Groucho Marx. Again, one of his jokes that can make someone feel bad. But it is simply a joke.
37. To graduate as an otolaryngologist, the main thing is to learn the word.
A quote joking about the length of the word otolaryngologist.
38. You fall 23 times in a row on your mother-in-law holding a knife and everyone says you are a murderer.
The relationship with in-laws can sometimes be complicated.
39. You are the light that illuminates my life, I hope you don't melt!
A romantic and funny phrase at the same time.
40. I took an intelligence test and it was negative.
Meaning that you are not exactly an intelligent person.
41. Foolishness is the strangest of diseases, the sick person never suffers, the ones who really suffer from it are the others.
A version of Albert Einstein's mythical phrase.
42. My God, give me patience, but give it to me now!
Asking for patience without having a bit of it.
43. Don't take life seriously, after all, you won't come out of it alive.
A great reality that is better to take it as a joke.
44. If drunks were in control, we would have everything double
In reference to the blurred vision that people suffer when they are drunk.
45. Do you know the difference between toilet paper and shower curtains?
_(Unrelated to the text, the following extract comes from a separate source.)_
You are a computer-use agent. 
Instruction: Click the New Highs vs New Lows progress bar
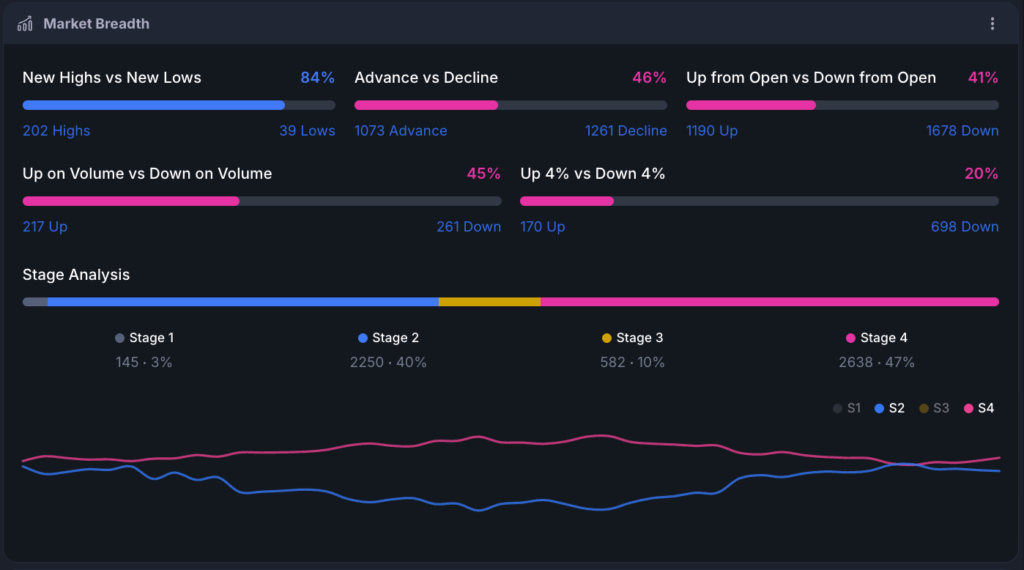pyautogui.click(x=179, y=105)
No. Aha, so it was you!
A joke that can be used with a friend or relative.
46. Take advice in wine, but decide with water afterwards.
Drinking alcohol does not favor decision making.
47. Do infants enjoy childhood as much as adults enjoy adultery?
A funny phrase about infidelity.
48. Actually, turtles can fly, but they are so slow that they can't get off the ground.
A joke about turtles and their slowness.
49. Men would lie a lot less if women didn't ask so many questions.
A way of exculpating some lying men.
50. When you're pushed out of your boxes, where do you go?
Boxes meaning: "home".
51. If study makes one great, let the dwarfs study.
Studying makes us grow as people, even though this phrase makes fun of it.
52. Make a politician work. Do not vote for him!
Politicians do not have a very good reputation nowadays.
53. The important thing is money, health comes and goes.
A phrase that has no truth in it, but it's funny.
54. The first day I saw you, I threw myself at your feet and not because I loved you, but because I slipped.
A fall that, without a doubt, is unfortunate.
55. The important thing is not to win, but to make the other lose.
A way of saying the same thing, but with other words.